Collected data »

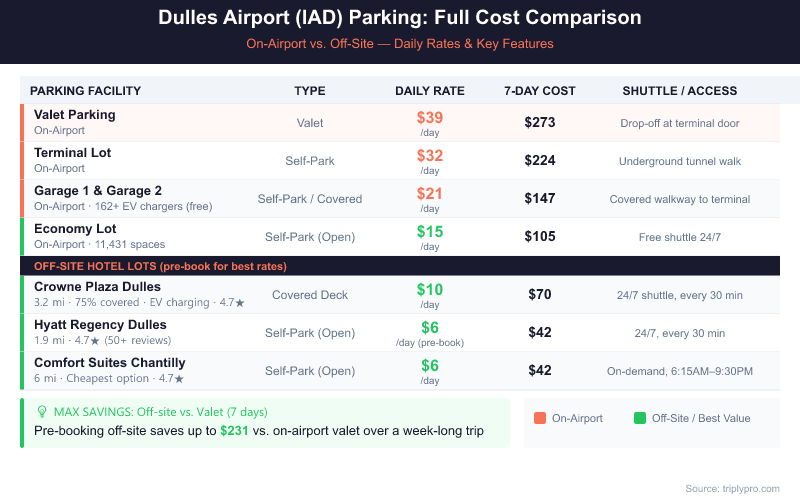Image resolution: width=800 pixels, height=500 pixels.
Task: Click the lightbulb icon beside MAX SAVINGS
Action: point(42,411)
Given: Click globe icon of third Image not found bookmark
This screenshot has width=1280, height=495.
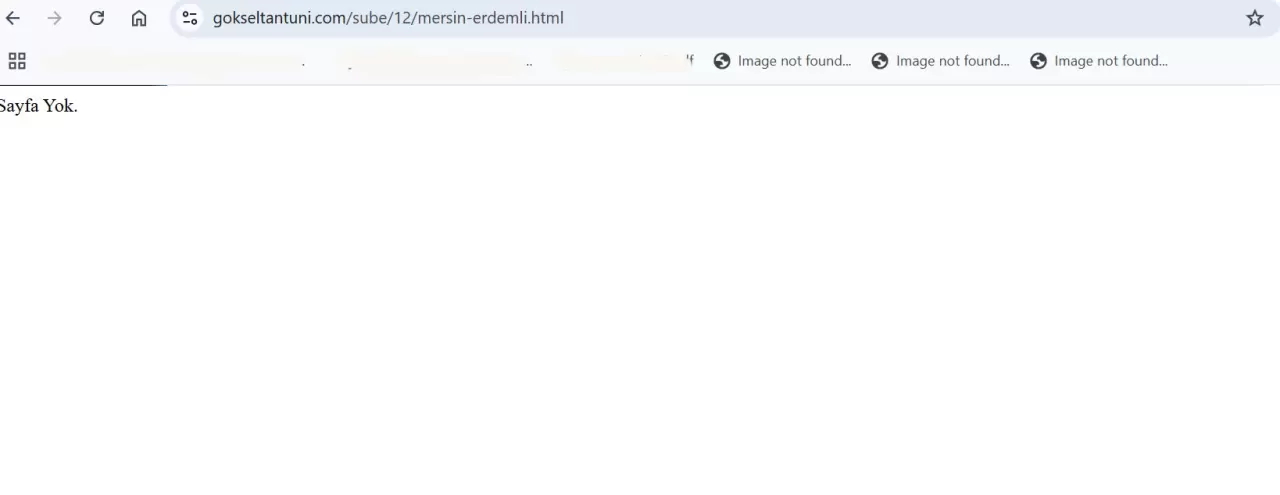Looking at the screenshot, I should click(1038, 61).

Problem » Output exactly, and only, the lines running from the line containing "Given: Click globe" to the last line of the entries above, omitting the pictures.

Response to this task »
Given: Click globe icon of third Image not found bookmark
This screenshot has width=1280, height=495.
Looking at the screenshot, I should click(1038, 61).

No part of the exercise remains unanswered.